PROMPT: Please say whether each statement agrees with the comic-shop story that follows, answering yes or no and quoting the words of the story that decide it. (a) The narrator paid for the purchases in silver. (b) The employee's blows landed on the young man. (c) The narrator went home by coach.

PAGE EXCERPT:
▼▼▼
Doctor Wertham Was Correct!


So I enter a comic store establishment this muggy afternoon to purchase some reading material whilst I sip claret and ogle my chambermaid Maggie this coming evening.

As I had entered, I passed a young man holding forth with the vigour of youth on the freshly released Hulk moving picture. This young gentleman was quite loud, and vexatious to my spirit, so I hied myself to the issues of serial adventures of which I am most fond.

While I perused the graphically enhanced adventure stories on display, I did my best to ignore this young man's blathering opinions, which had veered from intelligent discussion to simple braying. I suspect I had done him a kindness by ascribing intelligence to his many digressions. I blame my upbringing, which, while stern, allowed for a grain of compassion in my dealings with idiots.

Suddenly I heard a shout. I looked up from my contemplation to see an employee of the store suddenly accost the young man. Accost, and to my shock, turn and kick the presumed customer. The owner of this establishment--which has heretofore been a quiet place of business, suitable for a gentleman of my means and disposition--looked on, smiling, although I suspect it was perhaps of the 'forced' persuasion.

The employee then did indeed resort to pugilism, his blows failing to connect. He then turned and ran from the store.

I stood, shocked. I suddenly craved the safety of my bedroom, with perhaps a draught of absinthe, and dear Maggie coming in for to provide comfort, for I was now indeed vexed.

Then the agitated employee returned to the store. A few seconds had passed, according to my fob watch, which I had for some reason opened. He glared at the young man, who had stood there, as if transfixed by the display of near death which may have befallen him. Another customer inquired as to what had caused this bother.

"He crumpled it," was all I heard, which solved this mystery not at all.

I quickly made my way to the counter, my hands shaking as I paid in the King's silver for my purchases. I bid the employee a good day, for even under the stresses of this modern world, I remain an Oxford man. I then hailed a coach, and hurried for home.

Upon entering the front door, I quickly ran to my chambers, my serial adventures in hand. Within minutes, my dear sweet Maggie entered the room, a crystal tumbler of green liquour in one hand while she undid her bodice with the other.

I am happy to report that my spirits have now settled. But I shall think twice about purchasing serial adventures in the East End of this city, I can assure you!
▲▲▲
Saved data entries
▼▼▼
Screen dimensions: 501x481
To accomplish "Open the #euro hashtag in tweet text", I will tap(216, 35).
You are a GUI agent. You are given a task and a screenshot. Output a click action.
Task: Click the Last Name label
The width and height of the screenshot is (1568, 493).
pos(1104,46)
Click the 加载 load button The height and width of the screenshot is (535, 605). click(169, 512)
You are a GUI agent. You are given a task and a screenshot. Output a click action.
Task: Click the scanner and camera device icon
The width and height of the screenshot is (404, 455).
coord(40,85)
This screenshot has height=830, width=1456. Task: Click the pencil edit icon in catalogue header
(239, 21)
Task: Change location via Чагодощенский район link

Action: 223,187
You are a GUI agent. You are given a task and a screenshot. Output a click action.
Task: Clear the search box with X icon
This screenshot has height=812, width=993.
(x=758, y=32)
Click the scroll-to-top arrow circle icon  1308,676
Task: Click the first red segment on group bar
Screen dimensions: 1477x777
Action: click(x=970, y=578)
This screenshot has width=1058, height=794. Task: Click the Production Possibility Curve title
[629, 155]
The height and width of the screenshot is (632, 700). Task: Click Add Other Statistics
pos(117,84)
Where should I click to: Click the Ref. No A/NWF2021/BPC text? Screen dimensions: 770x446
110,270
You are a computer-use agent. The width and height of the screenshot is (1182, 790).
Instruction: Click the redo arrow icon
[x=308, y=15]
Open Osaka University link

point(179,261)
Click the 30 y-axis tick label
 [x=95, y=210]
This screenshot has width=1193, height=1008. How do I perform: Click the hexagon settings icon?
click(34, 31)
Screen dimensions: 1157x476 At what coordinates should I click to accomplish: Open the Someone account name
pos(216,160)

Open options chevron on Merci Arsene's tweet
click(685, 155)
▲▲▲
ANSWER AREA:
(a) Yes: "I paid in the King's silver for my purchases."
(b) No: "his blows failing to connect."
(c) Yes: "I then hailed a coach, and hurried for home."